So you can do things like conduct early case assessment earlier. You can allow attorneys, lay people instant access into the case database. And I look at this like: an FTK user has a specific job – get the data, process the data, recover the data. But once they recover that data, they have no clue what they’ve recovered. To decipher that is up to a lawyer, or prosecutor, to decipher, well, what are those files that this guy just uncovered. That’s that disconnect that I’m talking about. So the FTK Web Viewer I think brings people together, it will allow for better collaboration, but it will also just simply give the FTK user features that they didn’t have before, things like being able to create load files, and do web review, and see email threads, and see cluster analysis, and use our visualization tools. So it’s going to be a whole new experience for our tried and true FTK web… our FTK user base, if they want to use that Web Viewer.
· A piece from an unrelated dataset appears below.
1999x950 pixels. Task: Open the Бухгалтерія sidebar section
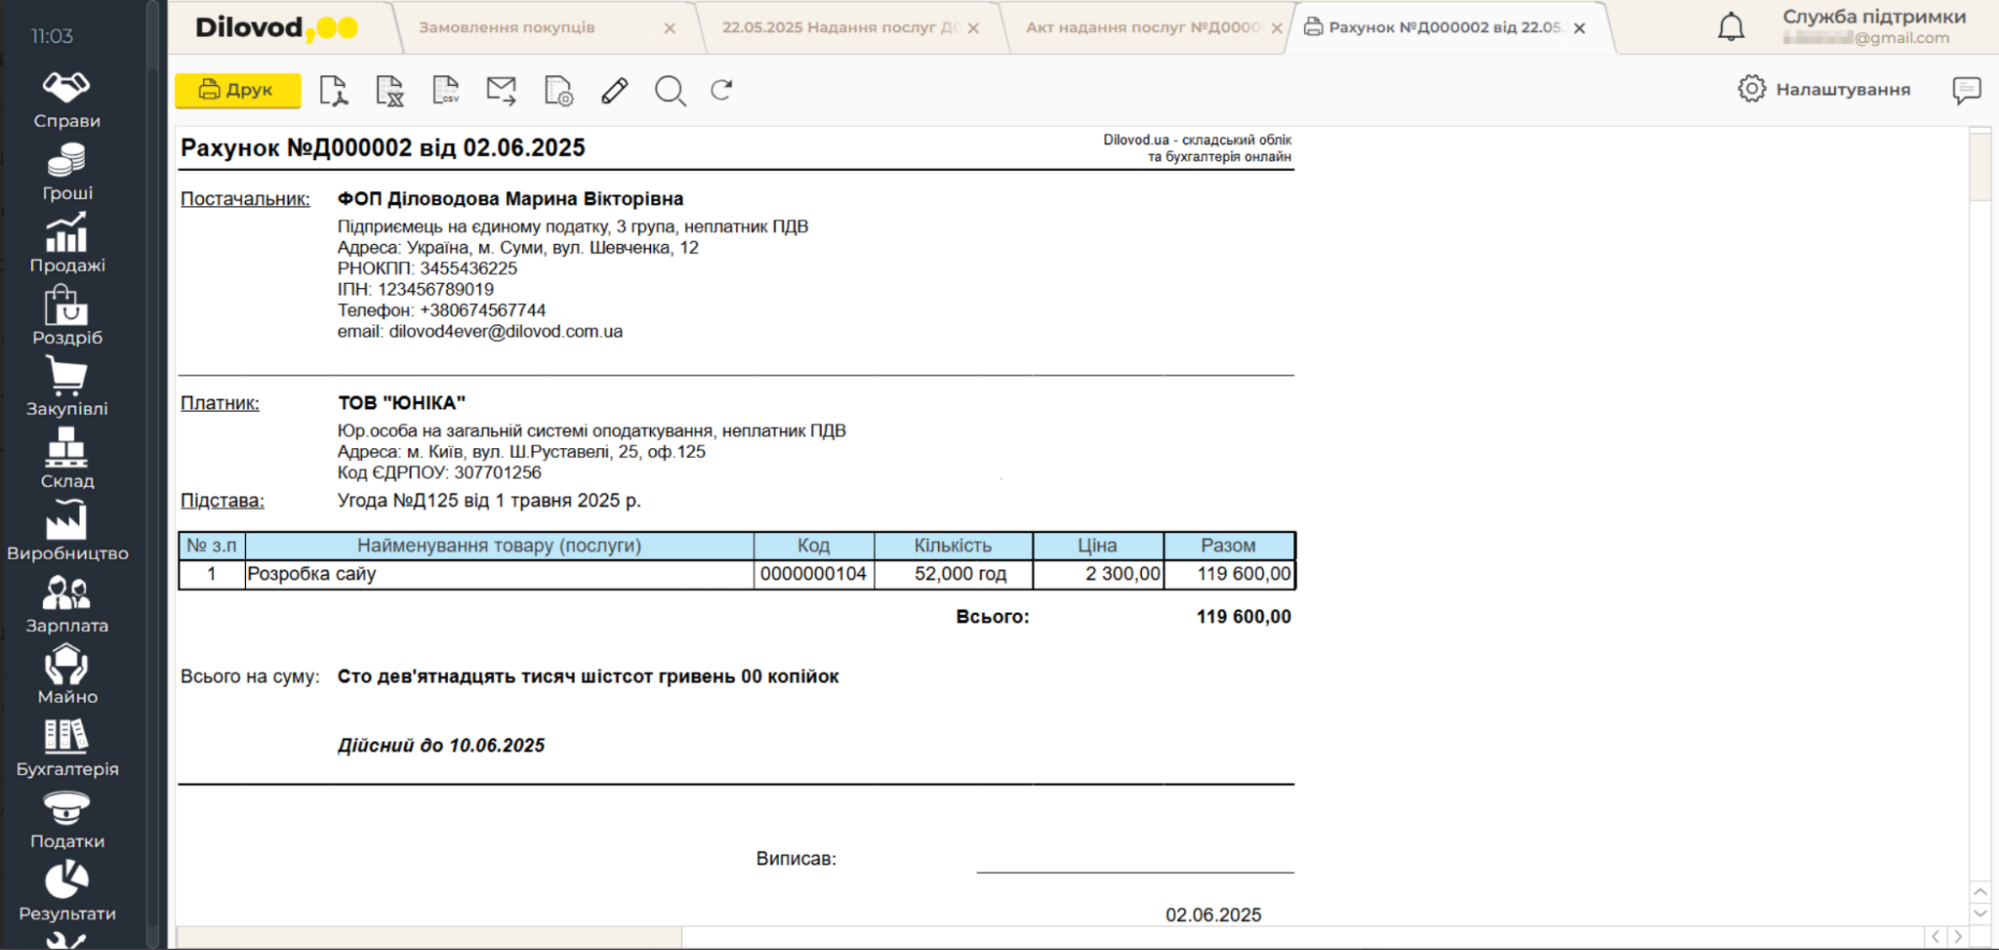(x=67, y=747)
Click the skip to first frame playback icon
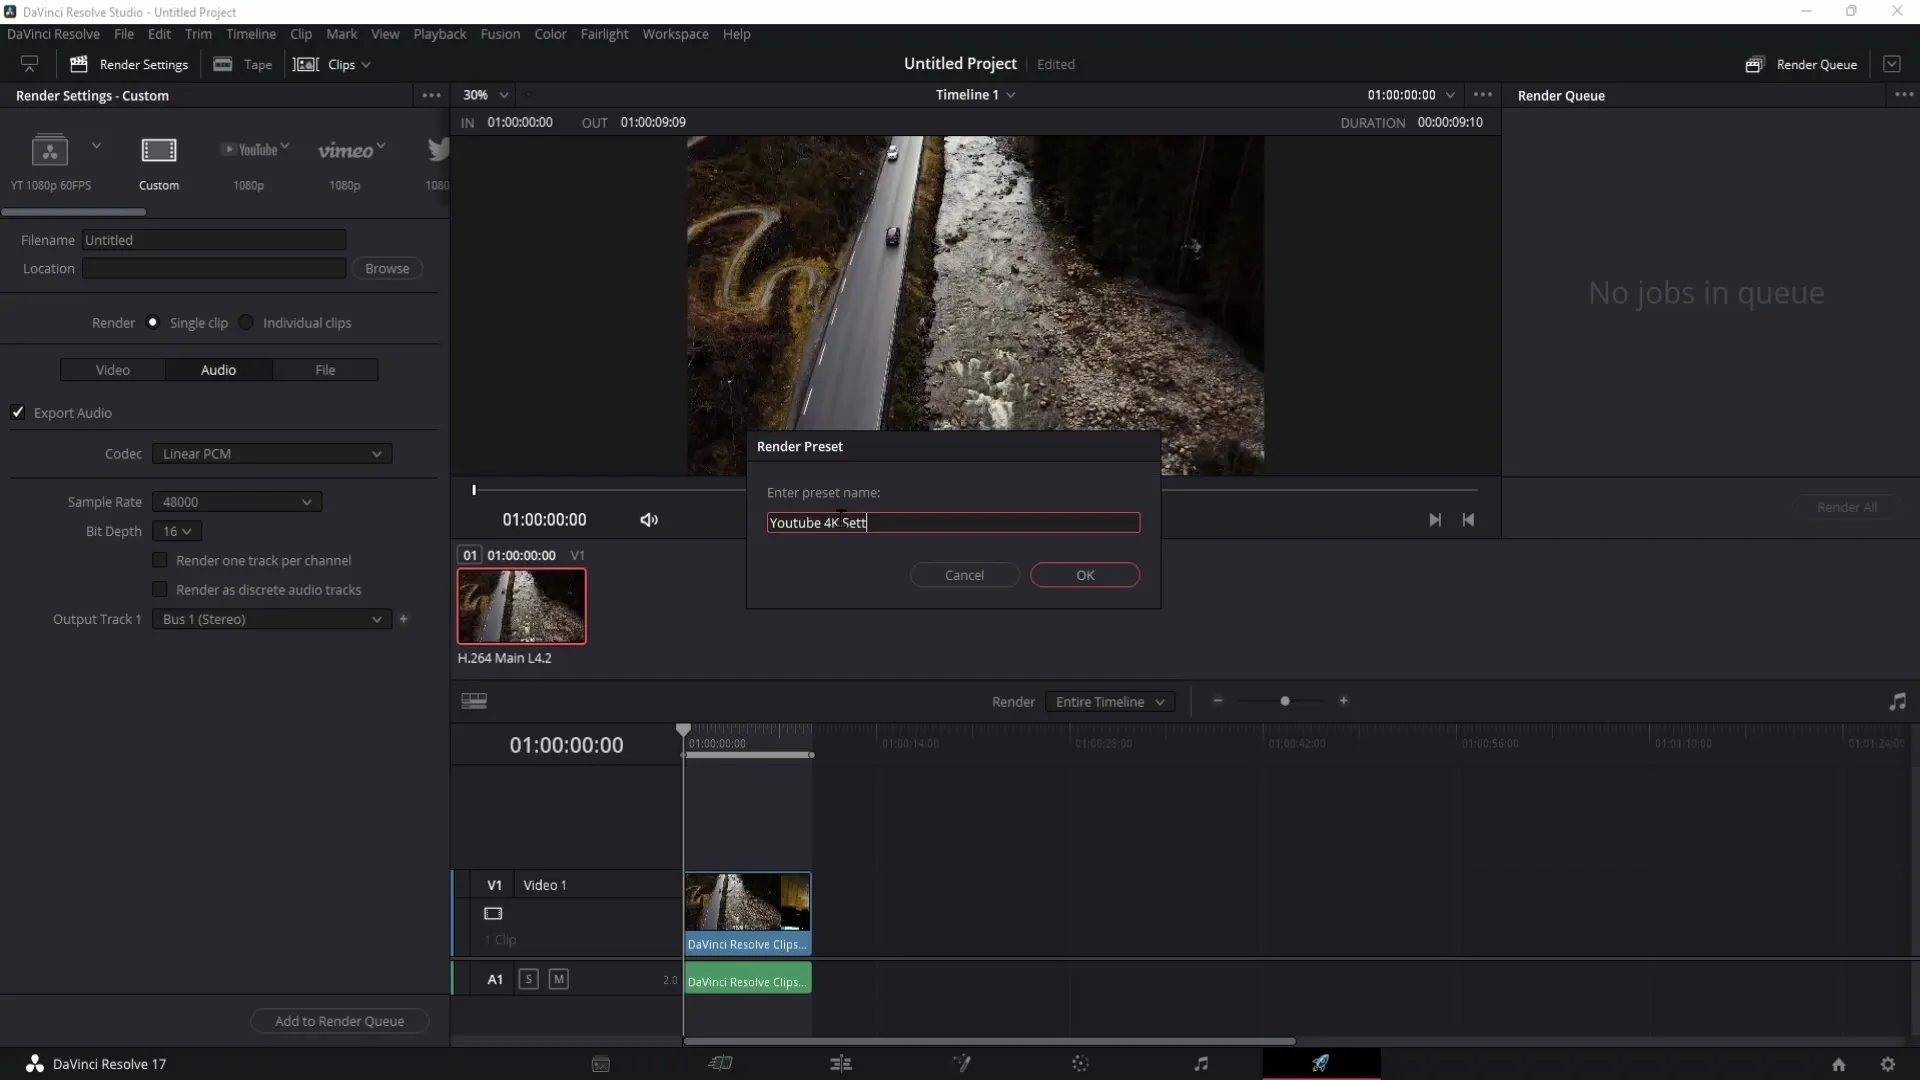Viewport: 1920px width, 1080px height. click(x=1468, y=520)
Another key thing for a certain segment – maybe not everybody, but a certain segment of our user group I think is just going to love this next new feature. It’s called Multi-Case Search in Web Viewer. Sometimes, when cases have related data, folks want to do a global search, a global keyword search across all my cases, or maybe just select cases. So I’m really excited about that feature that we’re calling multi-case, or across case search, and we’re going to look at that in just a little bit.

Volume Shadow Copy is actually a feature that’s been in here for a while, but we’re really just highlighting it here today. We are very good at dealing with volume shadow copies within an FTK. You don’t need to rely on third-party tools. So we want to make sure everybody is aware of what we do for volume shadow copy that we quickly display differences, the differentials between volume shadow copies, and we make doing forensics on volume shadow copy really, really easy in FTK.
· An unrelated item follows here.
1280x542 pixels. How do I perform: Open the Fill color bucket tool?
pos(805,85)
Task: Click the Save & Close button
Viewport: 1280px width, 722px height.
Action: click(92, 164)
Another couple of things, one I’m really excited about too, is the internet artifacts. We’re making essentially some parsers, some data carvers, we’re building in some internet artifacts to help you find things like Facebook artifacts, Dropbox artifacts, just essentially a quick internet artifacts finder. We are continuing to enhance the types of artifacts that we can pull out of the data set.
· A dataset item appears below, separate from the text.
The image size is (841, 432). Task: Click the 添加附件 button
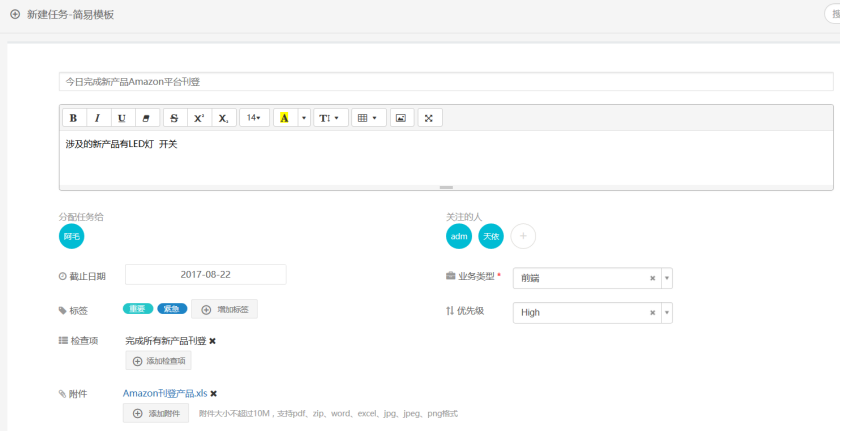[x=155, y=413]
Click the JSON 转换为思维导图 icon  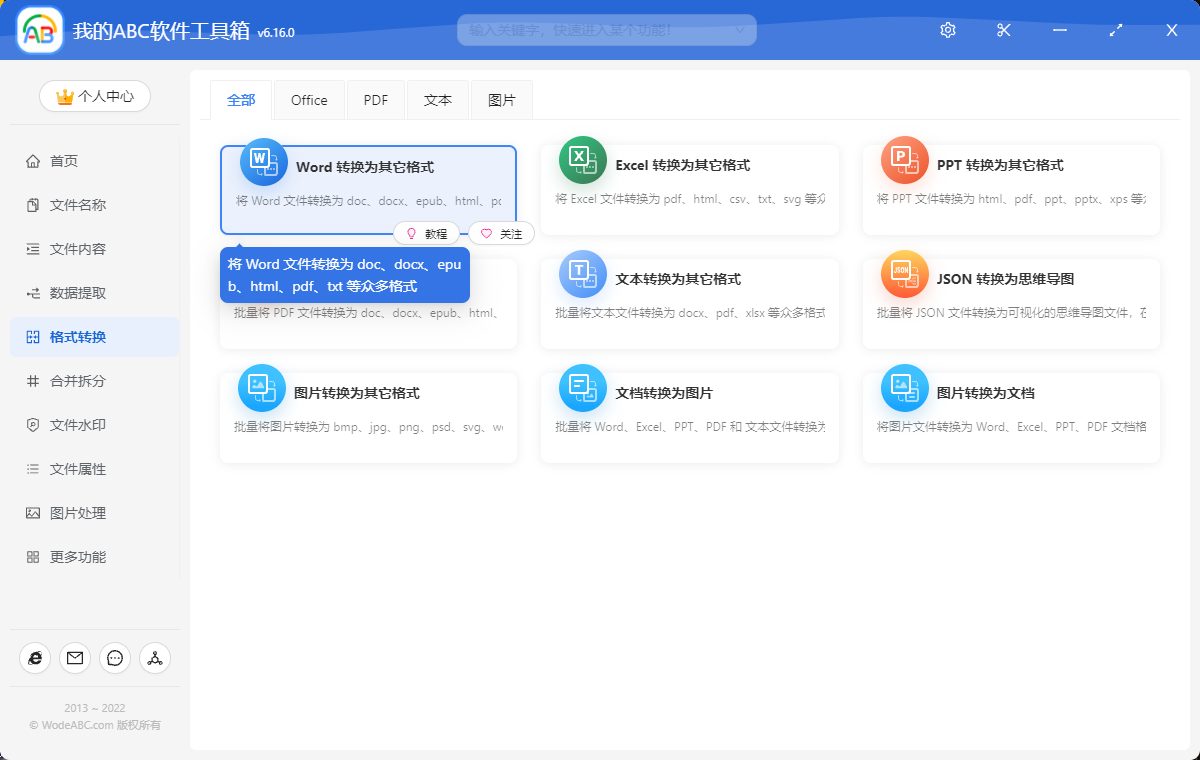tap(904, 274)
For our mobile users, folks who do mobile investigations, we’re handling Cellebrite and XRY images today, we’re giving new compatibility for folks who are coming from Cellebrite or XRY and want to continue their workflow in FTK. We’re going to support those data file types.

Also, with 6.0 we’re coming out with a new agent certificate. It ensures the users can continue to integrate with third-party applications [for the agent] deployment. And then this is big too – lastly, Windows 10 support. Hard to believe that’s already here, and we’re seeing quite a bit of Windows 10 already. So we’ve got pretty much Windows 10 support all over our roadmap. With 6.0, it’s going to be compatibility for the client, you’ll eventually see Windows 10 agent support as well as installation support. But the client use for Windows 10 will be coming up.

Here’s a screenshot, just to show you, of cross-case searching in the web review. There is a tab here at the bottom, the very last tab here, and you can see on this system – we just had a couple of cases – but you can select which cases you want to search. Type in a search term and click ‘Search’. And then it’ll tell you the item hit counts. So I see I’ve got two hit counts for the word ‘confidential’ in that first case, and then 1080 in this one. And then we actually give you the results. So you can see, okay, there are the 1080, and if you click ‘Open in Review’, you can immediately go to that case and see those search results and perform a bulk tagging or bulk coding operation, or whatever you’d really like to do at that point.

You can also click select columns to pick and choose in this window what columns you want to see.

Now let’s talk about some of the key new enhancements for Summation 6.0. Multi-tenant environment – reduce e-discovery costs while ensuring data security. So we’ve got a few new features – self-managed account setup, Dropbox, which we’re calling LawDrop, and a sub-admin role. These are really geared for the ASP clients, folks who are hosting things in the cloud. One of the biggest problems that we see, that we hear about, that hosted service providers talk about, is really the manpower that it takes to move data in and out. And that when you’re in a hosted environment there’s a lot of effort that it takes to get client data up into the cloud, and then to get client data back out of the cloud.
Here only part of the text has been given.